Onur: Sıradaki sorum, Bayan Samunyai için. Rose Walker, Morpheus gibi ölümsüz varlıklarla dolu bir evrende bile insanların ne kadar önemli olduğu bizlere kanıtlayan karakterlerden bir tanesi. Onu bu kadar renkli bir karakter yapan şeylerden bir tanesi de yoldaşlarının çok renkli olması. Rose’un yardımcıları arasında sizin favoriniz kimdi?
Vanesu Samunyai (Rose Walker): Soruyu kendim olarak mı cevaplayayım, yoksa Rose olarak mı?
Onur: İki perspektiften de yaklaşabilirsiniz.
Vaneus Samunyai: Rose adına cevaplayacak olursam, aralarındaki güvene ihanet etmemek adına Lyta derim. Rose ile Lyta arasında daha derin bir duygusal bağ var, birbirlerine ihtiyaç da duyuyorlar.

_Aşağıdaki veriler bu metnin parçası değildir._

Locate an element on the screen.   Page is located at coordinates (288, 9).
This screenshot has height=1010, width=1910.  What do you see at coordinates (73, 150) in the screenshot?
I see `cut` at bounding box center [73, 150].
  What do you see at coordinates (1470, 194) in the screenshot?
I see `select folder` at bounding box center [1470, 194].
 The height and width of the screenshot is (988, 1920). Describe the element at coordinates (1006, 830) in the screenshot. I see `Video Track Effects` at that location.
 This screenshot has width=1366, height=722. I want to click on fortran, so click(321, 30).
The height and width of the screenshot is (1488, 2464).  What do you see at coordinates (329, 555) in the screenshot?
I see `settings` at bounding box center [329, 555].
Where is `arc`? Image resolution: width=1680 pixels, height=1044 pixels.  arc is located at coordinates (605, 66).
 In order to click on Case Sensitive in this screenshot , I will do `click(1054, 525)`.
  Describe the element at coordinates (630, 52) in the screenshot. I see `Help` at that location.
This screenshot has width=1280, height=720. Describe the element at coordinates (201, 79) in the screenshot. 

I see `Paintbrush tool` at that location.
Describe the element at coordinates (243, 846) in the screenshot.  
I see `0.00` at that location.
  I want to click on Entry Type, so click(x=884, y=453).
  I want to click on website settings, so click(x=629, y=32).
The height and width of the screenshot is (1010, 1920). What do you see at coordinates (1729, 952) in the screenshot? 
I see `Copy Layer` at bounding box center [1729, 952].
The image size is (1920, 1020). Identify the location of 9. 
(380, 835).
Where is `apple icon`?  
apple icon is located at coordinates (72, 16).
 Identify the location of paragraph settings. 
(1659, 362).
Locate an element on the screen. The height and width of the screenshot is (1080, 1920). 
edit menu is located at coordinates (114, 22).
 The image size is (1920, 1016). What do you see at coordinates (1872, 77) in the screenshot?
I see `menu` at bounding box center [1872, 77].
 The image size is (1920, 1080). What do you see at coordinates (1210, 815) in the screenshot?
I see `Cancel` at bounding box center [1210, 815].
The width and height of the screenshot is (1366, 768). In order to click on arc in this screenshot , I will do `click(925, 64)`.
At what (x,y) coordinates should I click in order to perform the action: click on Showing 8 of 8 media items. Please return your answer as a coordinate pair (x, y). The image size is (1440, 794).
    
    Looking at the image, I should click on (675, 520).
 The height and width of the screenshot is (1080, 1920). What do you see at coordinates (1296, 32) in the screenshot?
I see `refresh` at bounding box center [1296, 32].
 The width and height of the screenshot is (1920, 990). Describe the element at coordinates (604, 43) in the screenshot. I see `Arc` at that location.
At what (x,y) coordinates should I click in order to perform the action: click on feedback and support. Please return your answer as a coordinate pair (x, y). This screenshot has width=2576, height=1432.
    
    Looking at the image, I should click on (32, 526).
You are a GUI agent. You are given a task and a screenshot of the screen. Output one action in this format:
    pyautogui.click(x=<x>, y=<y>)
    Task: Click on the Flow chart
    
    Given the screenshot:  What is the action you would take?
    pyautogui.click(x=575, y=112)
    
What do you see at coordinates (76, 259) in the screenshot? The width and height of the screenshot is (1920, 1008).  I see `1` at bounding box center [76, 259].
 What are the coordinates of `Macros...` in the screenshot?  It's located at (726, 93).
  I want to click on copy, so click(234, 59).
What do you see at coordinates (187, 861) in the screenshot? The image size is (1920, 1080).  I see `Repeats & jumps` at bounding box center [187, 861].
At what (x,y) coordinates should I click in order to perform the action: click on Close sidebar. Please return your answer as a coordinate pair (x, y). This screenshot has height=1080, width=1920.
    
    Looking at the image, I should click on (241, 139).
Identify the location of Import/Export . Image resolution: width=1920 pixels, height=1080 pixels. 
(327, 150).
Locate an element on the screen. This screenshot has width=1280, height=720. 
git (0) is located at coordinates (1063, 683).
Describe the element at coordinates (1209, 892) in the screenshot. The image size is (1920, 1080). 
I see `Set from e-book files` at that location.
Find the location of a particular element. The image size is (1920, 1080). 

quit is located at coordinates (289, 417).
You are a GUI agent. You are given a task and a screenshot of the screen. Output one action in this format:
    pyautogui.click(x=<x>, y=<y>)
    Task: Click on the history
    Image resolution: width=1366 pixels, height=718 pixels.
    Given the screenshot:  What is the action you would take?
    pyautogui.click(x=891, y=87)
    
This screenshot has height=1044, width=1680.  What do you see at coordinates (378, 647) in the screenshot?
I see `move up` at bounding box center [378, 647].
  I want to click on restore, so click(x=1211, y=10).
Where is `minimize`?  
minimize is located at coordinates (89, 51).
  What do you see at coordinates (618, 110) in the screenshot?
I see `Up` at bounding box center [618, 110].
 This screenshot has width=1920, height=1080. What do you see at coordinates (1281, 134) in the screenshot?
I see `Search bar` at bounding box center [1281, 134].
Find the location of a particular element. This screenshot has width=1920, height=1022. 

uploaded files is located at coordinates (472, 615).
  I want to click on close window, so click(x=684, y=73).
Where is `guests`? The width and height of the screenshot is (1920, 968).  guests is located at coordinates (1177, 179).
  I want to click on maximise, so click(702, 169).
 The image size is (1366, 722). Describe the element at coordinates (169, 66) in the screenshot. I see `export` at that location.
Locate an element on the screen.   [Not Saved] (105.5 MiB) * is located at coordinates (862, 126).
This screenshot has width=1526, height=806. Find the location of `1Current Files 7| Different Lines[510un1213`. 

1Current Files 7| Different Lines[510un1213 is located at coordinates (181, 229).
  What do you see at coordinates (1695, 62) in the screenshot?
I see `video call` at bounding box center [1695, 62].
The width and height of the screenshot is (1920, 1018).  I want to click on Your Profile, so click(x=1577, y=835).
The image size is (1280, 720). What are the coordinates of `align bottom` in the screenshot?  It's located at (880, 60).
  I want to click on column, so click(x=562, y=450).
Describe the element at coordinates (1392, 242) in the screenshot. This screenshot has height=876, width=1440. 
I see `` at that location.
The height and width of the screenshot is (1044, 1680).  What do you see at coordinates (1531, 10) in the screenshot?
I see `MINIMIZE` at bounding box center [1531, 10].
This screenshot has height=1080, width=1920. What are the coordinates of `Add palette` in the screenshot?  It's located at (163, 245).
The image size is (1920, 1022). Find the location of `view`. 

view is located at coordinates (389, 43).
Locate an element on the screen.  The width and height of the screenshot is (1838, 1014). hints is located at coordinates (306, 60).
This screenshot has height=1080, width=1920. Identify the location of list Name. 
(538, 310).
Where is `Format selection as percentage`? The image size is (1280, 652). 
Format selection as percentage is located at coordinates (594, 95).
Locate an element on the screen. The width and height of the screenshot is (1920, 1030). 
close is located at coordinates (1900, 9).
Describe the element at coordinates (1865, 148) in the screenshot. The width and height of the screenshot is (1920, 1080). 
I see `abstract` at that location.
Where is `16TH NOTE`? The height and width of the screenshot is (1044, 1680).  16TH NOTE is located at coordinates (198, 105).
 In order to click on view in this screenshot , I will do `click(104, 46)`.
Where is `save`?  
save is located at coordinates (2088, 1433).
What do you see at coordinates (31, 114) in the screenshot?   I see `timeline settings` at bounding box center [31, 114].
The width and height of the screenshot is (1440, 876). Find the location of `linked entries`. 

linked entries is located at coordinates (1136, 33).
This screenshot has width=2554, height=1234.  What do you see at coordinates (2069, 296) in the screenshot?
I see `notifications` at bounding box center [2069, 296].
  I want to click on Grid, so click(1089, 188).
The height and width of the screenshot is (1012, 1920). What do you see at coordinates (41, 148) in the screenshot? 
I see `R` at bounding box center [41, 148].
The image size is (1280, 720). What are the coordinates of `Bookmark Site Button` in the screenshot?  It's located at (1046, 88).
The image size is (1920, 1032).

Öte yandan Rose için en önemli kişi de Jed ama hikâyenin büyük bir kısmında yan yana değiller, bu yüzden ona tam anlamıyla bir yoldaş demek de mümkün değil.
Kendi adıma konuşursam herkese bir ayrı bayıldım ama Chantal ve Zelda’nın yeri bende bir ayrı. Chantal ve Zelda ikilisi insanı çok eğlendiren bir ikili.
Onur: Morpheus destansı bir figür; ne bir tanrı ne de bir insan. Kişiliğinin çok insansı özellikleri de var, insandan uzak parçaları da. Bunlar arasında geçiş yapmak size nasıl bir tecrübe yaşattı ve karakterin bu ikili doğasını yansıtırken en çok zorlandığınız nokta neydi?
Tom Sturridge (Morpheus/Dream): Bence karakterin kilit noktası bu geçişler. Evrenin bilinçaltına küratörlük yapan kişi olarak, bilinç sahibi her bir varlığın rüyalarından sorumlu. Herkesin rüyalarını anladığı için herkesin duygularından da haberdar. Bu yüzden olağanüstü bir empati becerisine sahip, başkaları ne hissediyorsa o da hissediyor. Bu kutsal hissiyat korosunun tamamını bünyesinde barındırabilmek için disiplinli ve özenli olmak, hepsini bastırmak zorunda. Karşı karşıya olduğumuz bu varlık alev alev yanan muazzam duygular bastırmak zorunda, bunu da hiçbirini dışarı vurmayarak yapıyor. Karakterin en heyecan verici olduğu kısımlar tüm bu hislerin yüzeye çıkmasını engelleyemediği kısımlardı.